Toujours selon Mme Jones, cette diminution de la taille moyenne « est un fort recul, mais en raison de l’ampleur du choc économique, cela n’est pas vraiment surprenant ».
Des effets qui se poursuivent
En date du début du 20e siècle, indique l’étude, le taux de mortalité infantile chez les nations autochtones dépendant du bison était plus élevée par 16 points de pourcentage, et la probabilité qu’un homme adulte en âge de travailler occupe un emploi était 19 points de pourcentage sous la normale, comparativement aux nations autochtones qui ne dépendaient pas de l’animal.
En entre la deuxième moitié du 20e siècle et aujourd’hui, le revenu par habitant, chez ces peuples touchés, demeure environ 25 % sous la normale. Ce fossé persistant, écrivent les chercheurs, ne peut pas s’expliquer par des facteurs comme la productivité agricole, l’autodétermination ou l’application d’une loi de 1887, le Dawes Act, qui autorisait le morcellement des réserves en petites parcelles prévues pour la propriété individuelle.
Les chercheurs ont aussi constaté que l’accès limité au crédit fun l’un des facteurs qui a empêché l’ajustement économique des populations dépendantes du bison. « L’un des rôles des économistes consiste à fournir des preuves quantitatives vers lesquelles les gens peuvent se tourner afin de concevoir de meilleures politiques publiques », a rappelé Mme Jones.
« En fournissant des données qui permettent de dénombrer les disparités chez les gens dépendant du bison et les sources et l’évolution de celles-ci, nous espérons venir soutenir les efforts visant à améliorer la situation. »
Un impact laissé de côté
Les travaux de Mme Jones s’articulent autour des domaines de l’histoire, du travail et de l’éducation.
Selon la chercheuse et ses collègues, l’effet économique lié à la quasi disparition du bison est un aspect négligé de l’histoire; voilà pourquoi elle a voulu se pencher sur le sujet.
Pendant plus de 10 000 ans, le bison a servi de principale source de ressources pour plusieurs Autochtones dans la région des Grandes Plaines américaines, dans le Nord-Ouest et dans la région des Rocheuses. En plus de servir de source de nourriture, les animaux fournissaient des peaux pour les vêtements, pour les tentes et les couvertures, ainsi que des os pour fabriquer des outils ou d’autres objets.

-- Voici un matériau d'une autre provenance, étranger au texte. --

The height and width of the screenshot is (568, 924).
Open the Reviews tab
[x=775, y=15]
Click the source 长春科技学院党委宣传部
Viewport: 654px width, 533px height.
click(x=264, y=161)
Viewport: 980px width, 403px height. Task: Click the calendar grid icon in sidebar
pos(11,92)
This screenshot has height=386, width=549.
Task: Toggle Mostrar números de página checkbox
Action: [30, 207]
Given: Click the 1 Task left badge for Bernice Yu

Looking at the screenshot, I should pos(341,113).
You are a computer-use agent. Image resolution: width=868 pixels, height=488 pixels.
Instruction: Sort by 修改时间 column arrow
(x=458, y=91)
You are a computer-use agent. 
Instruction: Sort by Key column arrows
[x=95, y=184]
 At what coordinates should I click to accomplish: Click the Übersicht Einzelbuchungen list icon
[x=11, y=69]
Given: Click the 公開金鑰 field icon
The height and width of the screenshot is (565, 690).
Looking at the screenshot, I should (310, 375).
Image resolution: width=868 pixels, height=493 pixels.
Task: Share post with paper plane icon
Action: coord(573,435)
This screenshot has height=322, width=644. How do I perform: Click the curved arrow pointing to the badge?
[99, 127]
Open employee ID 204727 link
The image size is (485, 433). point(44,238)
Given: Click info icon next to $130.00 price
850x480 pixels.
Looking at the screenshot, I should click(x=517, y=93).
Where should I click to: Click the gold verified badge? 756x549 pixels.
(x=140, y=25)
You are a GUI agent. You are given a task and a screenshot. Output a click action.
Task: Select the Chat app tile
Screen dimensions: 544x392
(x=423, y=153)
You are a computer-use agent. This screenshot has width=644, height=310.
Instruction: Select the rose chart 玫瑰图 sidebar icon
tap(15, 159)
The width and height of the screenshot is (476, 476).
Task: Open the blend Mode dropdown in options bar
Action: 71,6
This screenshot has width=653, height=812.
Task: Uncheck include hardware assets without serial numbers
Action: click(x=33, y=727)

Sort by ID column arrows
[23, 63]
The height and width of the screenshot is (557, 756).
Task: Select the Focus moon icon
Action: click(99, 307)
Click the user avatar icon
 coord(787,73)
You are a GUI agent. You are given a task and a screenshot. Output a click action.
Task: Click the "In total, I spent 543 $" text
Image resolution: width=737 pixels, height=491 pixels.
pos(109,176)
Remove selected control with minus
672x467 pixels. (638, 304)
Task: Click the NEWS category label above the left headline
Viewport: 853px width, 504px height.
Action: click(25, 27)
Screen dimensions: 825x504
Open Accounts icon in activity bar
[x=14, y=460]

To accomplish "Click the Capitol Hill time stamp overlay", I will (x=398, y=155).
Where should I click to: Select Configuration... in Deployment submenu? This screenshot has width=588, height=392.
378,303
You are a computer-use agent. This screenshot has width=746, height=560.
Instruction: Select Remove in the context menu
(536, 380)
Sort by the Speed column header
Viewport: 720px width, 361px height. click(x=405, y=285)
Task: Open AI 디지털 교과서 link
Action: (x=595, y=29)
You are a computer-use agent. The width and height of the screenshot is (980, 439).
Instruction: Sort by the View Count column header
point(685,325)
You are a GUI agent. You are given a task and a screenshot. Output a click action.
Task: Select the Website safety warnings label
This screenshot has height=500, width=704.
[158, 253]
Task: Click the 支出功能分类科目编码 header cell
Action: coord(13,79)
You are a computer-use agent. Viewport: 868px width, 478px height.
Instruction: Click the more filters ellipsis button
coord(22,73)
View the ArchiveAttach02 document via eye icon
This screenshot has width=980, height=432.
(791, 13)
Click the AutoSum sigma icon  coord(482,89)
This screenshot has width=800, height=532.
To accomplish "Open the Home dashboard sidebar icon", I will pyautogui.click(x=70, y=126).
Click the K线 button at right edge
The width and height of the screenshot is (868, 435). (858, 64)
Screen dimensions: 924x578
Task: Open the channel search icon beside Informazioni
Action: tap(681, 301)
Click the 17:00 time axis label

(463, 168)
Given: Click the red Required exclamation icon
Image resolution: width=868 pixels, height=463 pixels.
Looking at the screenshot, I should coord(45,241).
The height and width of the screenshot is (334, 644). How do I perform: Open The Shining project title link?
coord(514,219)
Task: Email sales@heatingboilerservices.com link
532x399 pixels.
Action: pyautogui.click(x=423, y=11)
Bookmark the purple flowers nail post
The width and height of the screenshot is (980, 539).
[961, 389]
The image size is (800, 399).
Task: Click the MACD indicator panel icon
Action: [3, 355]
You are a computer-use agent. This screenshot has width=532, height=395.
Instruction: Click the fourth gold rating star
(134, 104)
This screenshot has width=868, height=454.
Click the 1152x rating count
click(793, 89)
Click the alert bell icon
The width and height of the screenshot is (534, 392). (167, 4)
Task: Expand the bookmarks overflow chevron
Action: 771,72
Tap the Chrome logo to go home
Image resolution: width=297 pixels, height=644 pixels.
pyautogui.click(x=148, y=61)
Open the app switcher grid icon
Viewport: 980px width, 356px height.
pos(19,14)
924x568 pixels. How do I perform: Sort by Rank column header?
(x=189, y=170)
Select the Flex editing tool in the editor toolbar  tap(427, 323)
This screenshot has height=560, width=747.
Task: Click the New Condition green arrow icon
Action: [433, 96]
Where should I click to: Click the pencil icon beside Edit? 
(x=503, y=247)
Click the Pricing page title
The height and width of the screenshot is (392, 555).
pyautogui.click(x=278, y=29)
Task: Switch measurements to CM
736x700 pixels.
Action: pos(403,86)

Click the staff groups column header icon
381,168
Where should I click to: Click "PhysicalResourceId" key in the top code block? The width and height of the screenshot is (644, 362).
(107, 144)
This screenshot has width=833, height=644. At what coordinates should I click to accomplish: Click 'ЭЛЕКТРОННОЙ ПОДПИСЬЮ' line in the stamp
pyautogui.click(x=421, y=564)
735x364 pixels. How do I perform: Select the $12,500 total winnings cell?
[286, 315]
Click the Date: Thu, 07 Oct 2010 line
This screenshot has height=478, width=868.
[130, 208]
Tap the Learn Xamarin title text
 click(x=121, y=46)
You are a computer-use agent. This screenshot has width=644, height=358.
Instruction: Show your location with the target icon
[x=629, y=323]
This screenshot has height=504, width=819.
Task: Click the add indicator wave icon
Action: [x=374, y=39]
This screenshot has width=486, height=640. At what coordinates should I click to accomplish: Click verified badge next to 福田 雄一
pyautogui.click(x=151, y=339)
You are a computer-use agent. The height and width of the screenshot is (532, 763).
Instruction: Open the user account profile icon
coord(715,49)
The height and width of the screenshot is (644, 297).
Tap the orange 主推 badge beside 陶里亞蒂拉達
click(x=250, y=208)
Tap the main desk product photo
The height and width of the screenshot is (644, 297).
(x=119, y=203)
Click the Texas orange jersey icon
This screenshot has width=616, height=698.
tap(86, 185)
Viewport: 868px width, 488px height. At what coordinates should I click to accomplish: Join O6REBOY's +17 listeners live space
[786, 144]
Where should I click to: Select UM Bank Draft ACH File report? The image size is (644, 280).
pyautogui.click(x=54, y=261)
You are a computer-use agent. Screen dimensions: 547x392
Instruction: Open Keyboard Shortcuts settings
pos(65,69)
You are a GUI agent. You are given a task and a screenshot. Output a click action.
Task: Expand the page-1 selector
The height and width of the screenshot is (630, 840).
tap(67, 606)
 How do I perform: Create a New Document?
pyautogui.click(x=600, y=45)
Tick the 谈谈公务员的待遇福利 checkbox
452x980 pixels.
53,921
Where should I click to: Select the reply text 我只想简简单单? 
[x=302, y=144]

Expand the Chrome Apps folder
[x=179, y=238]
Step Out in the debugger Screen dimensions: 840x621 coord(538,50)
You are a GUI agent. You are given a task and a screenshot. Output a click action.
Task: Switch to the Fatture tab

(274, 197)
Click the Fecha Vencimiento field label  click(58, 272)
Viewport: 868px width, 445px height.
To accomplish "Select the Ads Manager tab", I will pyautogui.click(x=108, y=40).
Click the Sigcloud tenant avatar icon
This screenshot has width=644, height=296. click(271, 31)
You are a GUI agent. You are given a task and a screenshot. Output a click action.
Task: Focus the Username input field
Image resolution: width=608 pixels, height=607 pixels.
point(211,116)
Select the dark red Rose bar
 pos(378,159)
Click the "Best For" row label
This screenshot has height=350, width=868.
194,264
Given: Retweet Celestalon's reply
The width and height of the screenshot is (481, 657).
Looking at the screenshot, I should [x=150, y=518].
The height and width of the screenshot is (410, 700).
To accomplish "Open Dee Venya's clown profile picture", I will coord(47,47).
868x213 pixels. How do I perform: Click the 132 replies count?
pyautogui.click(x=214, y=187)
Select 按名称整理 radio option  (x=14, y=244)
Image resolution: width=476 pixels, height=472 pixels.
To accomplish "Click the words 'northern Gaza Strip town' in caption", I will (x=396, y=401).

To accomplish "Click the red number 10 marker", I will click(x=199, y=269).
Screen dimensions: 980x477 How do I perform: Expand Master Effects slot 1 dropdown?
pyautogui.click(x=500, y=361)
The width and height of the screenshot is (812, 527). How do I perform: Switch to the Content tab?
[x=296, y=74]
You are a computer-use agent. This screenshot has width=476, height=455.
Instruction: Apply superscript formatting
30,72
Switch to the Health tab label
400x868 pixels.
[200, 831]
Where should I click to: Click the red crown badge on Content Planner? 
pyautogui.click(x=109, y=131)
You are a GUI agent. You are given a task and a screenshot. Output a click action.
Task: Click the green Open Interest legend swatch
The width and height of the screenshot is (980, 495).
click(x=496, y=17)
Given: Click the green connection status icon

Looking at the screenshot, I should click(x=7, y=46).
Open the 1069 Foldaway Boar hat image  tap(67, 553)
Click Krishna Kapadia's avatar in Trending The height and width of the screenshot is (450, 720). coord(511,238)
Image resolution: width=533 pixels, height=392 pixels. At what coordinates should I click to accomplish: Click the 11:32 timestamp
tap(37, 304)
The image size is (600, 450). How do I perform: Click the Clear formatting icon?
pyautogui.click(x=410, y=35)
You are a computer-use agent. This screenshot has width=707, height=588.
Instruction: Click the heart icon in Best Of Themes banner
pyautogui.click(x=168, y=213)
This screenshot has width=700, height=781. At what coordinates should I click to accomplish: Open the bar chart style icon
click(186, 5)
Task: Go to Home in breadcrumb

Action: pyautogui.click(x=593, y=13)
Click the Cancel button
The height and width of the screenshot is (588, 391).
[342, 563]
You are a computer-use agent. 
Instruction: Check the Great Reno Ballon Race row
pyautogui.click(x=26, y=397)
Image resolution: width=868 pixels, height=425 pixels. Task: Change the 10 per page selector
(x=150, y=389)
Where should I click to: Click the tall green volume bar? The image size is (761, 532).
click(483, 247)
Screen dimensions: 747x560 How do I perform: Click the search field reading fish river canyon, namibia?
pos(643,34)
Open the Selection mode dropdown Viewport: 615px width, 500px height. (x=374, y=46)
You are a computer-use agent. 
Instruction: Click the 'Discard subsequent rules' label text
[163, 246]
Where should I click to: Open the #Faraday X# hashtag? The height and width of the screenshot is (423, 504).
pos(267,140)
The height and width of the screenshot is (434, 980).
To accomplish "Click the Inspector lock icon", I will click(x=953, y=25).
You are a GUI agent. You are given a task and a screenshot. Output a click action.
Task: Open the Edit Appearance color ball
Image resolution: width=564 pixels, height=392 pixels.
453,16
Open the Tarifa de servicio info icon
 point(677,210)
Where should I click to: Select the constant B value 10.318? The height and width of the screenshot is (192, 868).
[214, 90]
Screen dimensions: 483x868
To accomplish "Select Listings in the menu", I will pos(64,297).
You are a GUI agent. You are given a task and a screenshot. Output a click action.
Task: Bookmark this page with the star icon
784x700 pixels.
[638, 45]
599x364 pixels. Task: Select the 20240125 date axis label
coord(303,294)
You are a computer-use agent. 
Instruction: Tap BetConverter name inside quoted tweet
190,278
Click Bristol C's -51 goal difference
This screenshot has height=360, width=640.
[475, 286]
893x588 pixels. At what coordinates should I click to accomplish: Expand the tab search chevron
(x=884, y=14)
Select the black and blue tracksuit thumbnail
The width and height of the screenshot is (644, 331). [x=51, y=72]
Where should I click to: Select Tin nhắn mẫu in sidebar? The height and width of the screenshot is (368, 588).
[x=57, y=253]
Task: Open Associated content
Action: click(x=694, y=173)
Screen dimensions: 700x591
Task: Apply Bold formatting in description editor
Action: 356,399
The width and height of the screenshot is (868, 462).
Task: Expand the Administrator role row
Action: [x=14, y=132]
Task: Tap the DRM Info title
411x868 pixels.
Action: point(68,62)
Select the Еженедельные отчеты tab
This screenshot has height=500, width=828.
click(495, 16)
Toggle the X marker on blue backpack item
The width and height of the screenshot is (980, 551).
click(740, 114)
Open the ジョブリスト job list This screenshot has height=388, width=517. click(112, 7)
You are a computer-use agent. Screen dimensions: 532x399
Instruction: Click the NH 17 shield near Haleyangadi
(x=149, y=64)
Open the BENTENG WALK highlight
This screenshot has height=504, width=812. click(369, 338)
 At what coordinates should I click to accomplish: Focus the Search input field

Presque toutes les parties de l’animal étaient utilisées, y compris la cervelle pour obtenir de la graisse pour tanner les peaux, ainsi que l’estomac, qui servait à fabriquer des outres pour transporter de l’eau.
Les preuves obtenues portent à croire que ces sociétés dépendant du bison jouissaient de conditions de vie comparables, ou dans certains cas, meilleures que leurs contemporains européens.
Un déclin graduel du bison s’est entamé avec l’introduction du cheval et l’arrivée des Européens. Le massacre à grande échelle a toutefois débuté en 1870. Parmi les facteurs ayant favorisé la tuerie, on compte la complétion du chemin de fer transcontinental, l’amélioration des techniques de tannage en Europe qui ont rendu les peaux de bisons encore plus désirables, ainsi que des encouragements de l’armée américaine à éliminer les animaux pour contribuer à leurs efforts pour forcer les Autochtones à se rendre dans des réserves.
Dans certaines régions, le bison a été éliminé en un peu plus d’une décennie. Mme Jones et ses coauteurs décrivent le massacre comme l’une des plus importantes et les plus rapides pertes d’une industrie essentielle dans l’histoire de l’Amérique du Nord.
« Des siècles de capital humain ont été bâtis autour de l’utilisation du bison, et en 10 à 20 ans, cet appui économique est disparu », a commenté Mme Jones. « Et plusieurs canaux d’ajustement économique ont été coupés aux populations autochtones. »
Celles-ci ont ainsi été forcées de se déplacer vers des réserves pour y vivre, leurs mouvements ont été restreints et il ne leur a pas été permis de devenir des citoyens américains avant 1924, notent encore les auteurs des travaux.
Pour mesurer les effets persistants du déclin des bisons sur les résultats économiques, les chercheurs se sont appuyés sur plusieurs sources: le Bureau des Affaires indiennes, le recensement américain, ainsi que d’autres recensements, plus locaux.
Les données démontrent bel et bien que le revenu des nations qui dépendaient autrefois du bison est demeuré de 25 % inférieur à celui d’autres nations autochtones jusqu’en 2019.
Par contre, ces mêmes nations dépendant de cet animal des prairies nord-américaines ont connu un sort un peu plus enviable si elles se trouvaient près d’une banque lorsque le massacre a commencé.
« L’accès à une banque et au crédit semble avoir été un facteur important pour aider à contrer les impacts financiers générés par le déclin du bison », a encore mentionné Mme Jones. « Plusieurs communautés autochtones sont toujours situées dans des déserts bancaires. Cela vient compliquer l’ajustement à toute difficulté qui peut survenir. »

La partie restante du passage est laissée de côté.